- YOUR TASKS -
A. In the passage on Abu Qatada's deportation case, what real name does it give for Abu Qatada?
B. Extend the passage on Abu Qatada's deportation case, picking up after its final sentence.

Today, the seemingly ceaseless battle between British Home Secretary Theresa May and the Human Rights Act reached round two, when it was announced that the Home Secretary would seek to appeal the ruling that blocked the deportation of Abu Qatada (real name Omar Othman), shortly after he allegedly broke the conditions of his bail. UK courts originally blocked the extradition on the grounds that Qatada could suffer torture or even be subjected to the death penalty if sent to Jordan, and this came into conflict with Qatada’s rights, as provided by the Human Rights Act of 1998. The question of extradition- also seen in cases such as that of Abu Hamza, Talha Hasan and Gary McKinnon- has proven to be the most problematic and most importunate since Mrs May took office in 2010.

The rulings favouring Qatada’s continued stay in the UK are overwhelmingly unpopular amongst the British public. After all, Qatada is frequently described as “Osama Bin Laden’s right-hand man in Europe”, and given that the wounds from terrorist attacks such as the “7/7” bombings are still sore, it is unsurprising that few British citizens are willing to support the notion of Qatada being their neighbour.

Aside from the issues of public safety and concerns about the proliferation of terrorism in the UK, there are many valid practical arguments to be made against Qatada’s residing in the UK. An article in the Huffington Post places the cost of the UK’s failed attempts to deport Qatada at over £1 million in legal fees, whilst Conservative sources claim that the cost to house Qatada in the UK has cost the taxpayer over £500,000, including accommodation, benefits to his family and other expenses.

- PROVIDED MATERIAL -
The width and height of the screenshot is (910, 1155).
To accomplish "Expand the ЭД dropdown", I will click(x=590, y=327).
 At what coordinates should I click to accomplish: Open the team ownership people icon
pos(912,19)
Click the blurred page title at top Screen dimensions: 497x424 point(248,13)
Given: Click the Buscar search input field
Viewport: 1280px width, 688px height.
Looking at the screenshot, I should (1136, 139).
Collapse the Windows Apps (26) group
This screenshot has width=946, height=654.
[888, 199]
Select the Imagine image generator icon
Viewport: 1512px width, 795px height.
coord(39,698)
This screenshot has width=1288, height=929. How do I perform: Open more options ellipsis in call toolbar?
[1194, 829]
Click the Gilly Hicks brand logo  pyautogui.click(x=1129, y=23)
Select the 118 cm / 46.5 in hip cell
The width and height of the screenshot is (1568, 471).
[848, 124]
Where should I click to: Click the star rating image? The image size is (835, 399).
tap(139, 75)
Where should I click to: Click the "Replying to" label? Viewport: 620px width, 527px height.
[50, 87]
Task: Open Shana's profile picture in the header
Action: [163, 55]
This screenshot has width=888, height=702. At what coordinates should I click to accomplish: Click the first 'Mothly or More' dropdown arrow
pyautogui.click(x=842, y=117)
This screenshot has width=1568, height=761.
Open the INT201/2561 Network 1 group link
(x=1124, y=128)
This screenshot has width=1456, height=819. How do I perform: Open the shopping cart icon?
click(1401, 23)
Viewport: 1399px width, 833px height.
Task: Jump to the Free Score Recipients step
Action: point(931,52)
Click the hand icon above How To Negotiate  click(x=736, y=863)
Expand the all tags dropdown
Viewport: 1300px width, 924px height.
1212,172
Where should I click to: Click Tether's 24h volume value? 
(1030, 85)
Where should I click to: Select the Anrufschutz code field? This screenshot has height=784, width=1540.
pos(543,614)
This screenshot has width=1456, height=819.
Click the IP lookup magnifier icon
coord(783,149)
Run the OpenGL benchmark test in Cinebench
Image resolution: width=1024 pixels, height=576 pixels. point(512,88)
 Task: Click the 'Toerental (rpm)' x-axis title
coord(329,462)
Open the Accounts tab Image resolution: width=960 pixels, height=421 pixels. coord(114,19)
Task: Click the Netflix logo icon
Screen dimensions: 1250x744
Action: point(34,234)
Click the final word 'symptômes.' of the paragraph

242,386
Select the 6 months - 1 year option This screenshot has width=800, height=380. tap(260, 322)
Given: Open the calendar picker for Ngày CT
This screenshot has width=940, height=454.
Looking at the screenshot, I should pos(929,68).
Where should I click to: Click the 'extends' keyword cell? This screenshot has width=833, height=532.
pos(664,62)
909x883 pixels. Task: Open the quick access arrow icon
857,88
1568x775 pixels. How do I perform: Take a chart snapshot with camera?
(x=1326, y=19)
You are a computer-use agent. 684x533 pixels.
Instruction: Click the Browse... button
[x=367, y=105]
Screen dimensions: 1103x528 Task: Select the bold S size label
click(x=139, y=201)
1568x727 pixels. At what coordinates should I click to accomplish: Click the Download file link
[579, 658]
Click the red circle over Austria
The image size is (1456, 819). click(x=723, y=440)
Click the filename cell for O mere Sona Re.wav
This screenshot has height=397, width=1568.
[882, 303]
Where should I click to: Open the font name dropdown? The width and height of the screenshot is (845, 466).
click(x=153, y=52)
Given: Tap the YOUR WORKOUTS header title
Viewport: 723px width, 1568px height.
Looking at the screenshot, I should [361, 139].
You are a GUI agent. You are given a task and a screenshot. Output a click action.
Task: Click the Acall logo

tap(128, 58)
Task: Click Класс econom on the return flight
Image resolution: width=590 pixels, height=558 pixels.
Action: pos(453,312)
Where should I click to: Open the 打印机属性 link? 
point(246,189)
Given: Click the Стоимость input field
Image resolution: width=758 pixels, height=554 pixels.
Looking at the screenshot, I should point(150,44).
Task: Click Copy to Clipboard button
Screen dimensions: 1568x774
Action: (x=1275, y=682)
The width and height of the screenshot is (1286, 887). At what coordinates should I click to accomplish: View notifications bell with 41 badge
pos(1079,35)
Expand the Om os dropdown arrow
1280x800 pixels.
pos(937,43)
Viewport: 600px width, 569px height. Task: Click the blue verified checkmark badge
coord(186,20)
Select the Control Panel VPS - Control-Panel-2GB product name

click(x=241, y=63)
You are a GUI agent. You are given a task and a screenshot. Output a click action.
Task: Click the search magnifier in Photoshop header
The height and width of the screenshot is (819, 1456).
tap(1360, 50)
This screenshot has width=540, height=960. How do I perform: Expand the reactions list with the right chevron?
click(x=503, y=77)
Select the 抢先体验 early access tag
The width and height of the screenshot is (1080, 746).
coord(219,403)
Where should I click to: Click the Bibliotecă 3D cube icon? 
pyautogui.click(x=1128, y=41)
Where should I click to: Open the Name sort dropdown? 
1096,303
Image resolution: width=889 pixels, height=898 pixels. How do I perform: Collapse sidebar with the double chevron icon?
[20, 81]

- RESPONSE LIST -
A. Omar Othman

B.
So it appears that there is a strong case to be made for Qatada to be given the boot. Therefore, why is he still here? It seems as if he imposes a burden not only on our national security but also on the UK economy, which surely ought to be the priority of the government?

There are two arguments, in the intersection between law and morality, which are at issue here. The first concerns the role of the judiciary. The strength of the judicial branch of UK government has become resonant in recent years with the creation of the Supreme Court, the passing of the Human Rights Act and membership of the European Union. Judges are more important now than they ever used to be, and, as the Qatada case shows, are effectively able to stop a minister in their tracks. This is why appeal judges have been able to block the extradition, despite uproar from the government and the general public alike. But the role of the judiciary isn’t to please ministers and keep the majority happy; it’s to protect the minorities in society, and to prevent the majority or the state from encroaching upon the rights of individuals. So even though the decision is unpopular at best, it is an example of the judiciary exercising its function within a democratic society in an exemplary way.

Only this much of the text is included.